'Create a compress function in Python?

I need to create a function called compress that compresses a string by replacing any repeated letters with a letter and number. My function should return the shortened version of the string. I've been able to count the first character but not any others.

Ex:

>>> compress("ddaaaff")
'd2a3f2'


 def compress(s):
     count=0

     for i in range(0,len(s)):
         if s[i] == s[i-1]:
             count += 1
         c = s.count(s[i])

     return str(s[i]) + str(c)


Solution 1:[1]

Here is a short python implementation of a compression function:

def compress(string):

    res = ""

    count = 1

    #Add in first character
    res += string[0]

    #Iterate through loop, skipping last one
    for i in range(len(string)-1):
        if(string[i] == string[i+1]):
            count+=1
        else:
            if(count > 1):
                #Ignore if no repeats
                res += str(count)
            res += string[i+1]
            count = 1
    #print last one
    if(count > 1):
        res += str(count)
    return res

Here are a few examples:

>>> compress("ddaaaff")
'd2a3f2'
>>> compress("daaaafffyy")
'da4f3y2'
>>> compress("mississippi")
'mis2is2ip2i'

Solution 2:[2]

Short version with generators:

from itertools import groupby
import re
def compress(string):
    return re.sub(r'(?<![0-9])[1](?![0-9])', '', ''.join('%s%s' % (char, sum(1 for _ in group)) for char, group in groupby(string)))
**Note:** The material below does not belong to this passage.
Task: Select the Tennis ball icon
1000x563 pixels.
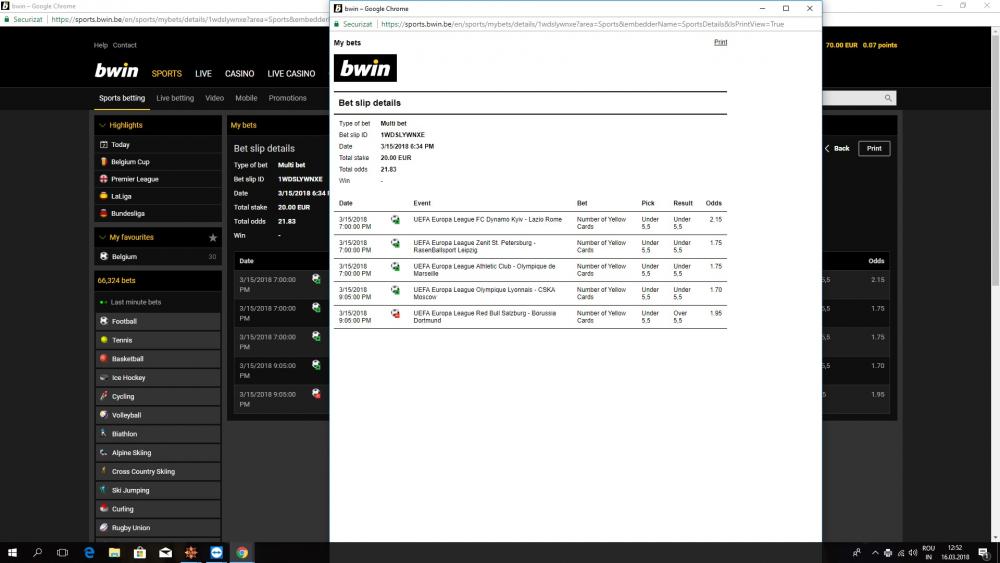Action: pyautogui.click(x=104, y=340)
(1) Grouping by chars with groupby(string)

(2) Counting length of group with sum(1 for _ in group) (because no len on group is possible)

(3) Joining into proper format

(4) Removing 1 chars for single items when there is a no digit before and after 1

Solution 3:[3]

There are several reasons why this doesn't work. You really need to try debugging this yourself first. Put in a few print statements to trace the execution. For instance:

def compress(s):
    count=0

    for i in range(0, len(s)):
        print "Checking character", i, s[i]
        if s[i] == s[i-1]:
            count += 1
        c = s.count(s[i])
        print "Found", s[i], c, "times"

    return str(s[i]) + str(c)

print compress("ddaaaff")

Here's the output:

Checking character 0 d
Found d 2 times
Checking character 1 d
Found d 2 times
Checking character 2 a
Found a 3 times
Checking character 3 a
Found a 3 times
Checking character 4 a
Found a 3 times
Checking character 5 f
Found f 2 times
Checking character 6 f
Found f 2 times
f2

Process finished with exit code 0

(1) You throw away the results of all but the last letter's search. (2) You count all occurrences, not merely the consecutive ones. (3) You cast a string to a string -- redundant.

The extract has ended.